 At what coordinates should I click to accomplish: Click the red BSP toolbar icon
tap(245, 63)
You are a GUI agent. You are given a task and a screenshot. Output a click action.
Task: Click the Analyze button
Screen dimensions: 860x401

## WRITTEN EXERCISE
Copy the rows above word for word, keeping every line in its original order.

## RESPONSE
 At what coordinates should I click to accomplish: Click the red BSP toolbar icon
tap(245, 63)
You are a GUI agent. You are given a task and a screenshot. Output a click action.
Task: Click the Analyze button
Screen dimensions: 860x401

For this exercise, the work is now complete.